DATA EXCERPTS:
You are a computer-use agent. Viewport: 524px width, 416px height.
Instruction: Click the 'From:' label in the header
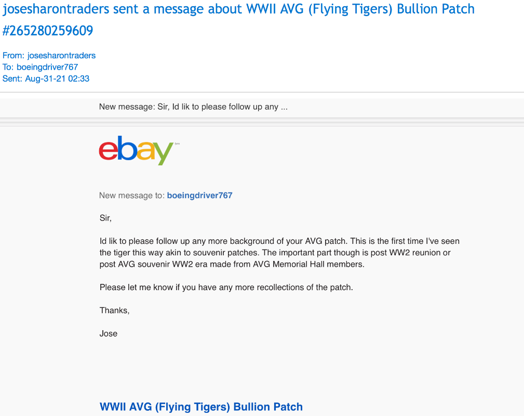click(x=14, y=56)
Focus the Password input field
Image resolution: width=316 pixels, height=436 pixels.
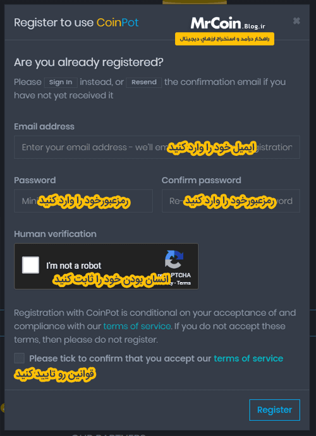point(83,201)
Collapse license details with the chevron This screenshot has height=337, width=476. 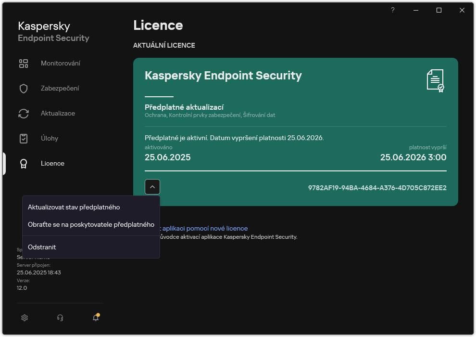click(x=152, y=186)
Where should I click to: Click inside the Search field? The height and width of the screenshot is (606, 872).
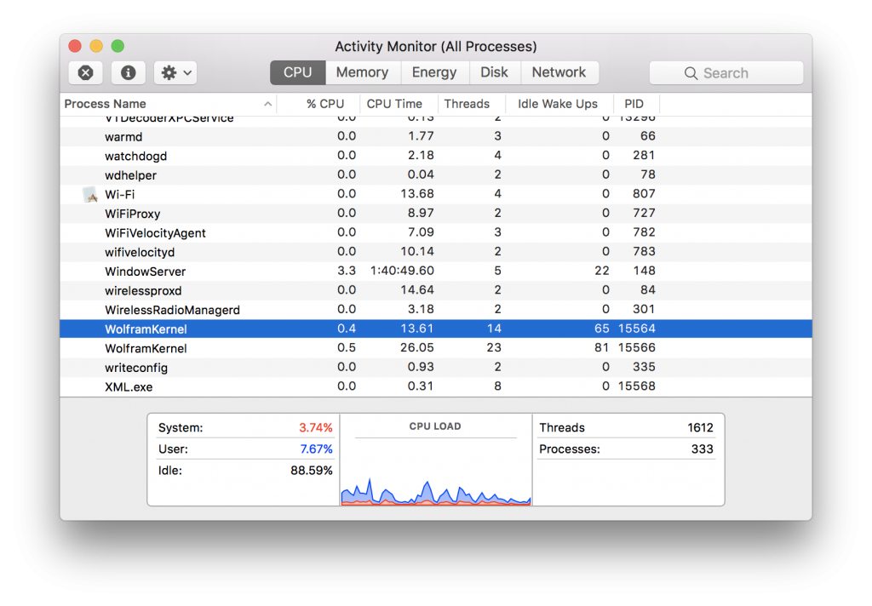pos(741,73)
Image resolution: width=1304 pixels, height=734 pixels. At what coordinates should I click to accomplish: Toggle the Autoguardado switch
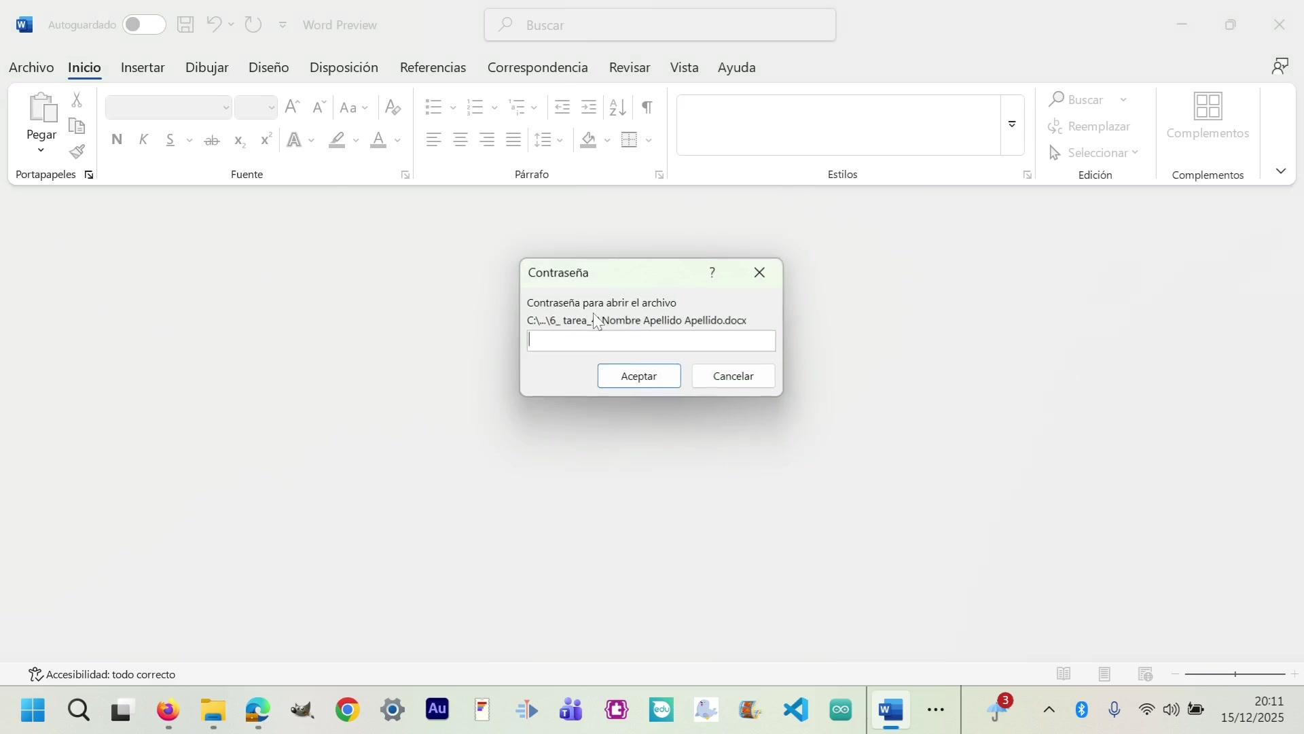pos(144,25)
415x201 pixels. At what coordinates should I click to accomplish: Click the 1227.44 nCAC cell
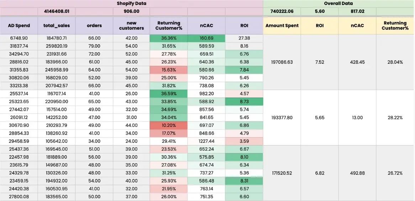[206, 141]
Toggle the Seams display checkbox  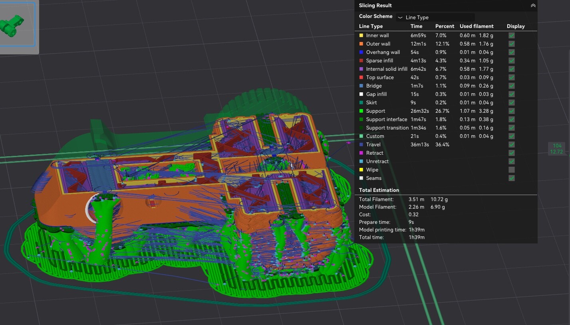[x=511, y=178]
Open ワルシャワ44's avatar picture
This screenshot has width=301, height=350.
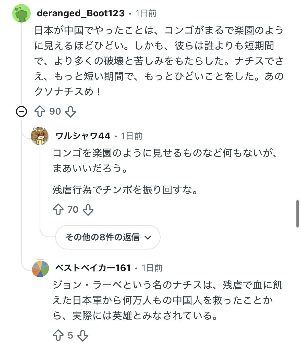click(40, 136)
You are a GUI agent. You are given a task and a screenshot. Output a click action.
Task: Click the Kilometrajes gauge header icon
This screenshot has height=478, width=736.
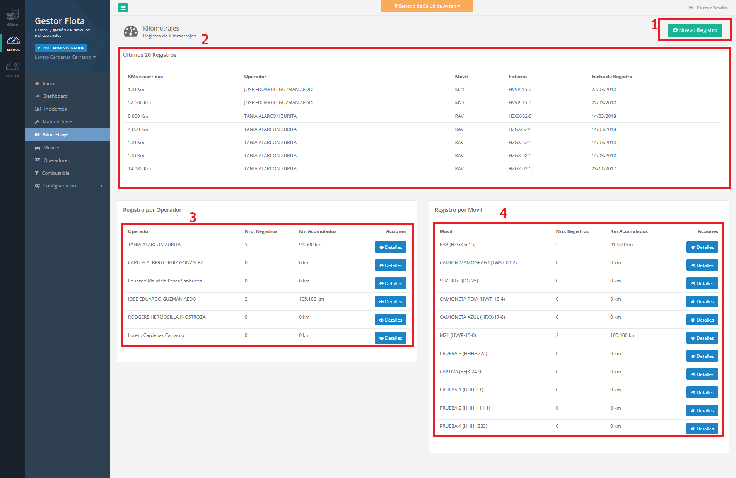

YOUR TASK:
Please edit the items from the line with "You are a GUI" through the end of the items, replacing "screenshot" with "image" and changing nothing else. Leave the pictures out of your answer.

SOLUTION TO THE EXERCISE:
You are a GUI agent. You are given a task and a image. Output a click action.
Task: Click the Kilometrajes gauge header icon
This image has height=478, width=736.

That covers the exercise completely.